I even like watching L&H on Super 8.
I'm with you. Film is special, more "real" somehow, and the mechanics of
showing film is somehow reverential to the specialness of film.
But DVD has given me access to more films than I could ever afford on
film. And with an HDTV, the picture is sharper than the average 16mm dupe,
even if the "depth" of a film image is lacking.
Post by r***@yahoo.comAnd no DVD should ever be screened with the sound and action speeded
up 4%! With L&H timing is everything...Stan would be appalled.
Current DVD players do a better job of converting PAL to NTSC than did the
mega-expensive pro equipment of just a few years ago. It simply must be
possible nowadays to slow the PAL video down to proper speed during
conversion, yet I don't know of any player that does this. I can only
suppose a couple of reasons for this:
Inability to market such a feature. After all, we in NTSC countries are
not *supposed* to be playing PAL discs. They're not made for our "region"

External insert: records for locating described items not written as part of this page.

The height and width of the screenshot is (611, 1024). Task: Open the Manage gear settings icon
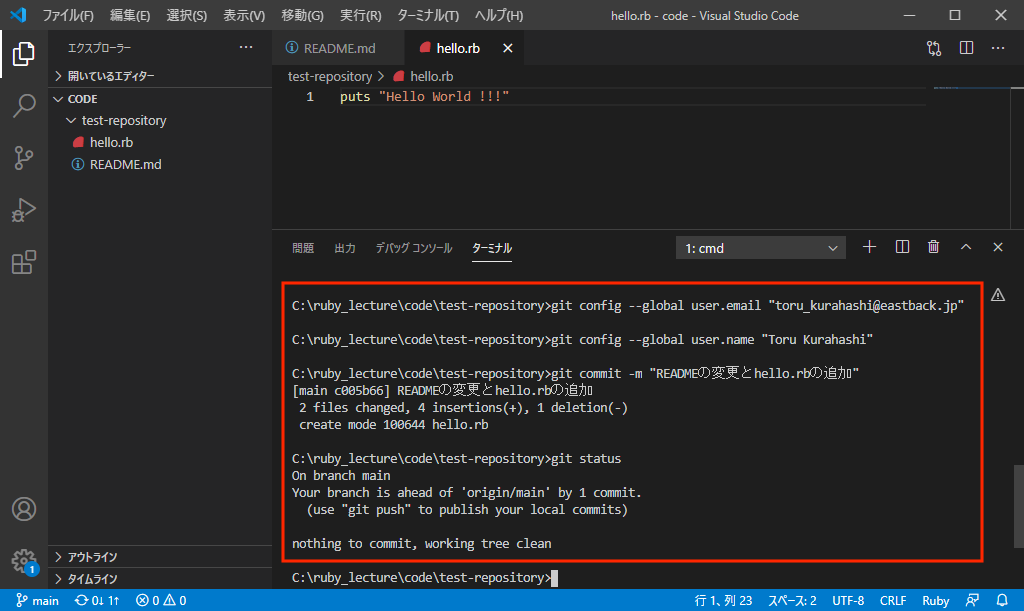click(24, 560)
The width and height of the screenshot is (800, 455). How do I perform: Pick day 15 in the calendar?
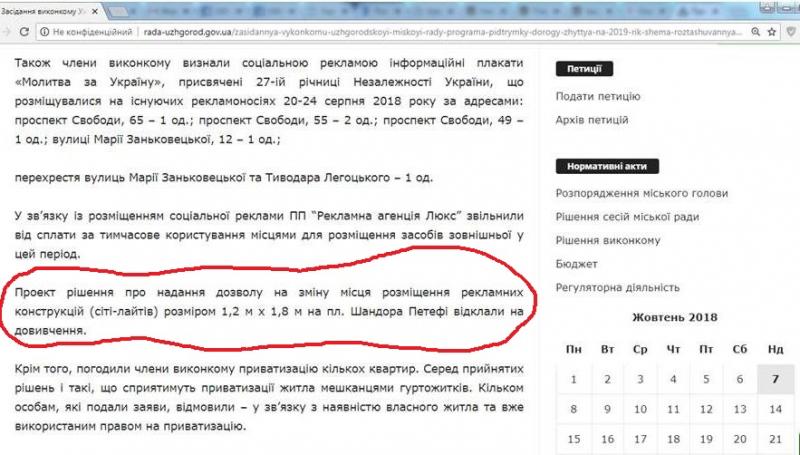(574, 438)
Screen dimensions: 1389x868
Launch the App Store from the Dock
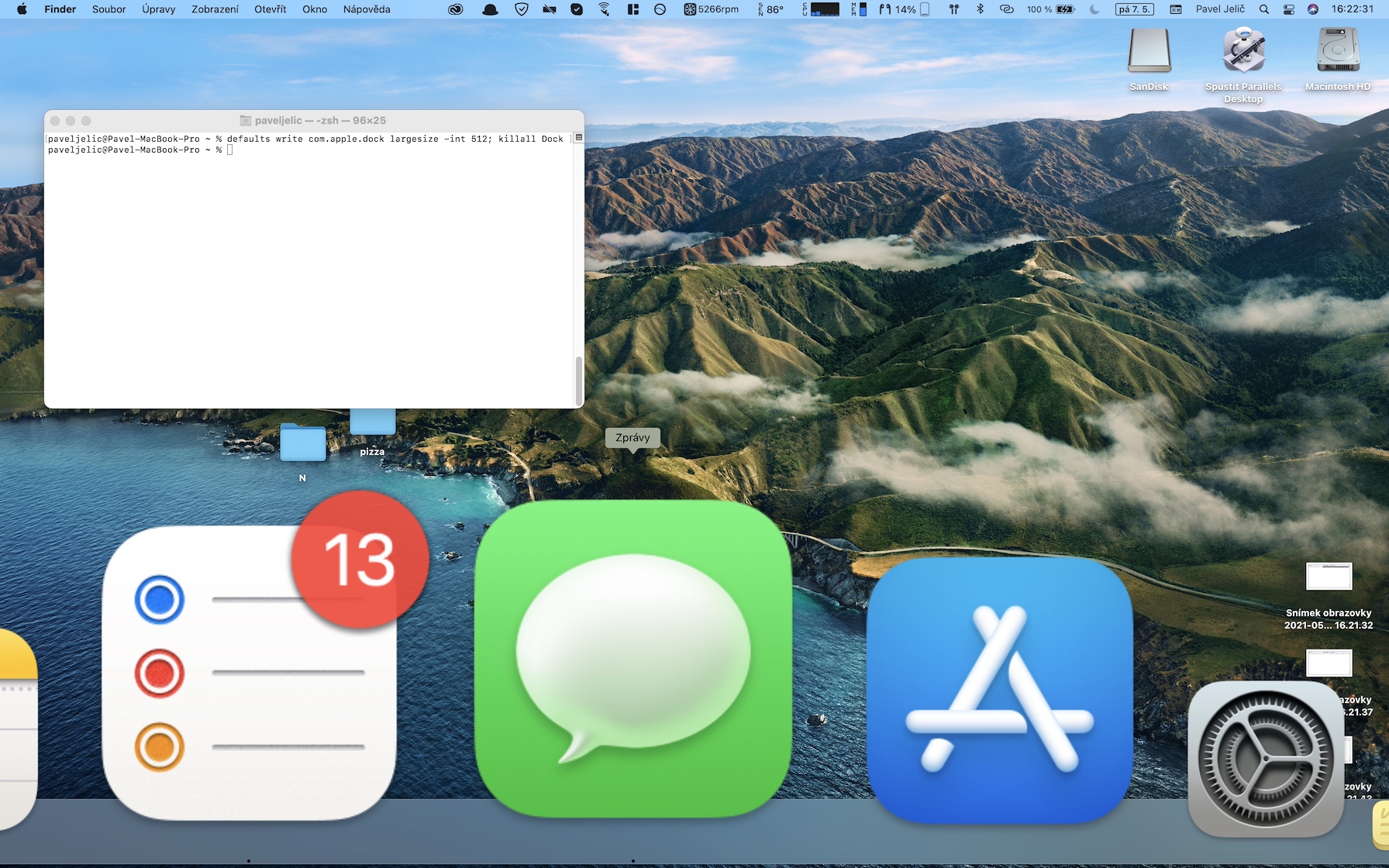[x=999, y=690]
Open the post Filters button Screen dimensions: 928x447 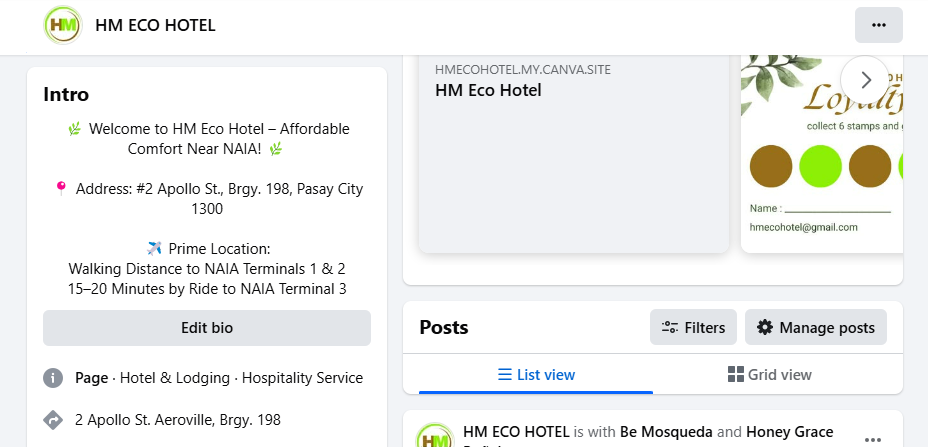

y'know. People in PAL countries constantly say the PAL speedup never
bothers them (I don't know how they can stand the audio difference,
though).
Fear of consumer confusion. Movies need to be slowed down, TV shows do
not. I don't think the switching could be done automatically in the
player.
It was less than 10 years ago that I spend a few hundred dollars to have
equipment that could play PAL VHS tapes on my NTSC TV. The results were
acceptable, but just barely. Now, you can get far greater conversion
quality from a $30 DVD player. I'll watch L&H on PAL DVDs because they're
just not available in NTSC. But I hope it's not too unreasonable to keep
hoping for digital speed correction in a future generation of players.